A forma empreendedora como Córdoba encara as situações extravasa o futebol. Disso mesmo é prova a perspetiva que deixa sobre a pandemia que mudou a vida de todos nós – e que, defende, deve mudar a todo um outro nível. O vírus que trata todos por igual deixa-nos esse ensinamento: somos todos, de facto, iguais, enfatiza Córdoba.

Passamos por um período que ninguém imaginaria há uns meses: o que se pode retirar da pandemia e como tem sido viver esta fase tão complicada?
Para todo o mundo… Acho que as pessoas acreditam que a pandemia é uma coisa muito ruim. Mas, para mim, não é.

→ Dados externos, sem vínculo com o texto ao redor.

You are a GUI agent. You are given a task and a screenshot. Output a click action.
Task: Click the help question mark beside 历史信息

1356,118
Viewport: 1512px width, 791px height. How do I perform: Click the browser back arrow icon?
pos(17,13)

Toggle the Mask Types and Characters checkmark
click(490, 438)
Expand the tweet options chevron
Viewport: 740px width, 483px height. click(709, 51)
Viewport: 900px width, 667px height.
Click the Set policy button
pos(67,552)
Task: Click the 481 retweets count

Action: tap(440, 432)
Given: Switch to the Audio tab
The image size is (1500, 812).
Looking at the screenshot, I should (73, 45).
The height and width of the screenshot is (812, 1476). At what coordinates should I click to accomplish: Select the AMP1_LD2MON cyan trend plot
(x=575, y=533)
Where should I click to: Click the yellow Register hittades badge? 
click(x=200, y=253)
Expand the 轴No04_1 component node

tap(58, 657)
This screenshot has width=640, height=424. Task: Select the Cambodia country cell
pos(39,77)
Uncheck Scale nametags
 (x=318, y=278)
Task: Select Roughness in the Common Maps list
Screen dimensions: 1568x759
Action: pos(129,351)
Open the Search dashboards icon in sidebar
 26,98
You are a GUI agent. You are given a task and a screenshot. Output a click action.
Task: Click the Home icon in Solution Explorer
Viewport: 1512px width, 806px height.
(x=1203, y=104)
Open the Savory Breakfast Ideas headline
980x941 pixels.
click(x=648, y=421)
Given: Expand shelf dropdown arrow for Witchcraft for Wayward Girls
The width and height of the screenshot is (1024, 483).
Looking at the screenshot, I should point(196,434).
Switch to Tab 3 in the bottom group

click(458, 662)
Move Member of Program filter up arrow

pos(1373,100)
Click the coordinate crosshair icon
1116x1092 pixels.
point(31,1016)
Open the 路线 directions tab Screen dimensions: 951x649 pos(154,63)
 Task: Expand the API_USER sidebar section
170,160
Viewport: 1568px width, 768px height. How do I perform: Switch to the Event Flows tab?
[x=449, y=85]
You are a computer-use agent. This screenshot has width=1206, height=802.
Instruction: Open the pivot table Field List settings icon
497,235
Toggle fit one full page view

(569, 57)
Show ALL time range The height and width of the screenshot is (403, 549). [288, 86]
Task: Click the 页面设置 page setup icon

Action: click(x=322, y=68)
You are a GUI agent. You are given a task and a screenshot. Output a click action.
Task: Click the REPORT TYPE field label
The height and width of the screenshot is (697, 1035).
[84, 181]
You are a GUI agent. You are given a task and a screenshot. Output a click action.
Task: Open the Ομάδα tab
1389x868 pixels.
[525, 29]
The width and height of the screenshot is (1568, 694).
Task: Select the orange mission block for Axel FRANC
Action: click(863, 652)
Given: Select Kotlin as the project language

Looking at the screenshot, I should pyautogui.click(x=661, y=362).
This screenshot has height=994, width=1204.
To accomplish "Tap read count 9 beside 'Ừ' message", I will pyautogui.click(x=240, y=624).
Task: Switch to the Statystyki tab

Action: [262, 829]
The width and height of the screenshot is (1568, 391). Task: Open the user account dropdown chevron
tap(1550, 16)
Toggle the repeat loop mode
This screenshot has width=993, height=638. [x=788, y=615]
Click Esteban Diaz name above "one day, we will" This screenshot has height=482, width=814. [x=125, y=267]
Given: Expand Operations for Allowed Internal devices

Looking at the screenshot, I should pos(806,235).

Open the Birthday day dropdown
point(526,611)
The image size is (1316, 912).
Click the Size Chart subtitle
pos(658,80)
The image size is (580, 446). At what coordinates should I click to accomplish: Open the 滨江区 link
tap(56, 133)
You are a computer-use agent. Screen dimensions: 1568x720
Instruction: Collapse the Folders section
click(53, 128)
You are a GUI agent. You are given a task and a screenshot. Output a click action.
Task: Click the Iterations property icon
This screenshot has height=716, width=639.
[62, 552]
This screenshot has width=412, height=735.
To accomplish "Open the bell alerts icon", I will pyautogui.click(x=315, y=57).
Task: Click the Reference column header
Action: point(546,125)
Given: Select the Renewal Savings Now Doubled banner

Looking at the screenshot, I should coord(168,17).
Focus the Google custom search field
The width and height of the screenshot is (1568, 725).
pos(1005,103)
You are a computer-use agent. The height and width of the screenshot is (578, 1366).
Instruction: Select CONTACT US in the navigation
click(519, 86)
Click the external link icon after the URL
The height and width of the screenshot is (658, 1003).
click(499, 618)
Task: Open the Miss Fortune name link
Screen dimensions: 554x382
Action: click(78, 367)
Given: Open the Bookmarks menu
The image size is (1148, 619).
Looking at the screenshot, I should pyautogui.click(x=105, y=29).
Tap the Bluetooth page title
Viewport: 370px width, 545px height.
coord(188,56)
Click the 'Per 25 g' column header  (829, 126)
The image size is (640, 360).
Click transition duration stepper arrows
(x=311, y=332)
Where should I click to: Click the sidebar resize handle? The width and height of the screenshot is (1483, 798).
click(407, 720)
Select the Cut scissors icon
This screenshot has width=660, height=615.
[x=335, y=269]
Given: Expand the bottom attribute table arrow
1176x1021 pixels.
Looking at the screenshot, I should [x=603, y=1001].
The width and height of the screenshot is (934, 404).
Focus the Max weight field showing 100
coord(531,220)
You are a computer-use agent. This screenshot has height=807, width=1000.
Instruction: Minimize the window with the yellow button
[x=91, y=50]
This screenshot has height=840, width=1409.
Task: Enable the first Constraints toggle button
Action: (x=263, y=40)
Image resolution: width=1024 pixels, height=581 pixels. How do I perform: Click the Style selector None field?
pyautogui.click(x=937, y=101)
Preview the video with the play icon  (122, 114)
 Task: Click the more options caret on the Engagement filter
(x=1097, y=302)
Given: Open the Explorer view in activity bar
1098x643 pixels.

Para mim, a pandemia, é igualdade. Há uns tempos, na América, tínhamos um problema com o Amazonas. Os Amazonas são os pulmões do mundo. As pessoas na Colômbia estão muito perto do Amazonas, como as pessoas do Brasil.E as empresas estavam a asfixiar a natureza. E agora a pandemia faz isto: o mundo está a respirar, a poluição diminuiu e isso é muito bom, porque agora podemos todos respirar muito melhor. A pandemia é igualdade. Gostava que as pessoas seguissem o exemplo da pandemia: ela não se importa se uma pessoa tem muito dinheiro ou nenhum, ela infeta indiscriminadamente. É igual para todos. Não olha a quem é adulto, a quem é jovem, a quem tem muitas casas ou nenhuma, se és trabalhador ou presidente. Se conseguirmos fazer o que faz a pandemia, tratar todos por igual, que a pessoa que trabalha merece o seu salário e quem tem uma empresa também merece bons trabalhadores, acho que a pandemia nos oferece aqui um bom espaço para refletir e tronarmo-nos ainda melhores pessoas.

“Já há muito tempo que desenvolvo um projeto, porque o futebol permite-me trabalhar de manhã, depois faço ginásio da parte de tarde, mas tenho tempo para trabalhar em casa. Posso ajudar outras pessoas”

É verdade que tens residência em Miami? O que nos podes dizer sobre isso e sobre os projetos que tens em curso?
Sim. Já há muito tempo que desenvolvo um projeto, porque o futebol permite-me trabalhar de manhã, depois faço ginásio da parte de tarde, mas tenho tempo para trabalhar em casa, fazendo projetos. Posso ajudar outras pessoas. Tenho um programa, o Once Cracks, em que os jogadores aproveitam para falar para as pessoas que… não sei como dizer, mas que acreditam no nosso sonho e então nós apoiamos. E agora também estamos a fazer esse projeto em Miami e estamos a ter muito apoio na Alemanha. Queremos fazer uma coisa que possa ajudar muitos jogadores e a muitas pessoas que acreditem nos nossos sonhos.

E planos para o futuro mais imediato? Continuar em Portugal?
Agora, não sei. Estou muito feliz em Portugal, mas não sei o que vai acontecer, quando é que o campeonato vai começar… Estou com muitas saudades da minha filha e da minha mulher e agora é difícil trazê-las para Portugal, porque não temos muito trabalho agora, não temos futebol, mas se eu conseguir fazer alguma coisa em Portugal, gostaria de o fazer, porque é um país em que não há muita confusão, é muito tranquilo, as pessoas são muito boas. Gosto, adoro Portugal.